**Task item**. Tally the lines of the entries below that hold the word "Standard", and please give only the total.

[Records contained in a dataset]
***

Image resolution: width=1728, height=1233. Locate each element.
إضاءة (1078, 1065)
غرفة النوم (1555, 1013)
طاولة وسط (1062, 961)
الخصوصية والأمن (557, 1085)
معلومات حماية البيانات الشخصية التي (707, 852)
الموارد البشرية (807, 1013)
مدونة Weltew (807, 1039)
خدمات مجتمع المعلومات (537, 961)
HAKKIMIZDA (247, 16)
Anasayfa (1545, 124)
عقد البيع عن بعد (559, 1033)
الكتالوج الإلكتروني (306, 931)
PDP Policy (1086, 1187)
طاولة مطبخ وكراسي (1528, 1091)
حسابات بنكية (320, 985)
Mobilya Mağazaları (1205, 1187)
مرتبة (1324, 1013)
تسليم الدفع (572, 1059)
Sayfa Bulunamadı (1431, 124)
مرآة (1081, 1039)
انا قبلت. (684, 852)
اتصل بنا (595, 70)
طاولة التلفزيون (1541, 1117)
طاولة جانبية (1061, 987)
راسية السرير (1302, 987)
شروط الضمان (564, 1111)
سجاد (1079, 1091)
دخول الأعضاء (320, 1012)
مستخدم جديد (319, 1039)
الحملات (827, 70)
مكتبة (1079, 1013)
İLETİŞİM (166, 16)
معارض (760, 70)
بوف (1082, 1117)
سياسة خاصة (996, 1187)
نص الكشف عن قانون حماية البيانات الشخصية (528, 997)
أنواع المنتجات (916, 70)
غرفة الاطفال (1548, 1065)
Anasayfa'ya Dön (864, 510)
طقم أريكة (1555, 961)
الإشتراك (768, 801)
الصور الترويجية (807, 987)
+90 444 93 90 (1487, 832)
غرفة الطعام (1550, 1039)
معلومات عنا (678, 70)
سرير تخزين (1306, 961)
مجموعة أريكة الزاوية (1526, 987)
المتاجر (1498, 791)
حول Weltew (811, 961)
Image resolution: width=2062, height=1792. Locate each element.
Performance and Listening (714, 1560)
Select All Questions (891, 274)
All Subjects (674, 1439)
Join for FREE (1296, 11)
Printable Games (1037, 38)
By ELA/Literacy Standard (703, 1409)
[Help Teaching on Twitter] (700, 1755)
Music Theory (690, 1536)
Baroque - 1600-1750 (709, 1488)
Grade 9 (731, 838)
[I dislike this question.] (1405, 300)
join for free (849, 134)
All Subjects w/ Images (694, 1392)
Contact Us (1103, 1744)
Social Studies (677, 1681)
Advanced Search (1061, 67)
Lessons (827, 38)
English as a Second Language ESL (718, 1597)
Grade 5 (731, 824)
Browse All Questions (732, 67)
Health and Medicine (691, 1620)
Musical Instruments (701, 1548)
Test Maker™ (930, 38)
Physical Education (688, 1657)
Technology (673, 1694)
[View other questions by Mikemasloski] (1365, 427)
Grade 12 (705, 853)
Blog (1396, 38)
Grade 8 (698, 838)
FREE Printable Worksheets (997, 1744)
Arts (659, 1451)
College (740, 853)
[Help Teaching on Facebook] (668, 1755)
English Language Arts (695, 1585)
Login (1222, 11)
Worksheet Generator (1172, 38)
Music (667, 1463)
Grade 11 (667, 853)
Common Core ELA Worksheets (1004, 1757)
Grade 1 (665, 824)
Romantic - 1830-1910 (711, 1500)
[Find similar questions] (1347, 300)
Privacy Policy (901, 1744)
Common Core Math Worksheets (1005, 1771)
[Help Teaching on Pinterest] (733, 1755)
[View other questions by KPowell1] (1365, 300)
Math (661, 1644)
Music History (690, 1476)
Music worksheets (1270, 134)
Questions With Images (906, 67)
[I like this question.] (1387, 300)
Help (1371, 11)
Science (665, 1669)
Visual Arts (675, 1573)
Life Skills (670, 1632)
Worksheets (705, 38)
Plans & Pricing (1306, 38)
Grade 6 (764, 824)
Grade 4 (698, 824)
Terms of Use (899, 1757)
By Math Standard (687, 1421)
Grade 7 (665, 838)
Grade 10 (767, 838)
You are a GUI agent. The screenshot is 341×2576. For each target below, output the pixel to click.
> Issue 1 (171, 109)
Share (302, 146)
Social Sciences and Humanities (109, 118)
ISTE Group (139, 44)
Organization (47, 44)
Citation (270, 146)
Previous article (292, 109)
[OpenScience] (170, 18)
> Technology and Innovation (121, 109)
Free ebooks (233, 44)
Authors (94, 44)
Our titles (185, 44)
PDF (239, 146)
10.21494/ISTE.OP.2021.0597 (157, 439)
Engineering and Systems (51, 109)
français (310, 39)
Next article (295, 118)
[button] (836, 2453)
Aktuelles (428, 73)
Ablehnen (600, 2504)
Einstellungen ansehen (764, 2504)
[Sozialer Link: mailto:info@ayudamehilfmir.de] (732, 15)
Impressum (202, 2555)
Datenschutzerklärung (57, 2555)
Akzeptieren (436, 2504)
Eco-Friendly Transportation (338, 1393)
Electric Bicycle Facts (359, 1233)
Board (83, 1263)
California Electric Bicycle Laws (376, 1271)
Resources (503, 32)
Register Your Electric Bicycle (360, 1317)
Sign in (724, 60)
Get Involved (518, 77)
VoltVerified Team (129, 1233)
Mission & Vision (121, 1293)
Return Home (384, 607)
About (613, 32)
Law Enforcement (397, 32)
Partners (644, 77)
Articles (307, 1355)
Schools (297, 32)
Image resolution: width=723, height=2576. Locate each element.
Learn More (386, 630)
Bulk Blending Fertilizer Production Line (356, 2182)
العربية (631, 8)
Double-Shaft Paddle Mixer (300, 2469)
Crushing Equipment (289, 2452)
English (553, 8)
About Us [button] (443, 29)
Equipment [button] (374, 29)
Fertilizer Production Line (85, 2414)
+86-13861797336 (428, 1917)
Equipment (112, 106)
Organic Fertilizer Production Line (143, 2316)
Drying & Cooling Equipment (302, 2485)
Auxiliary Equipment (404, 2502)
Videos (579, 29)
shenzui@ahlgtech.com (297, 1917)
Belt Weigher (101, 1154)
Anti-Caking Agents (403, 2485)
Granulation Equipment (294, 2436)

***

**Task solution**. 2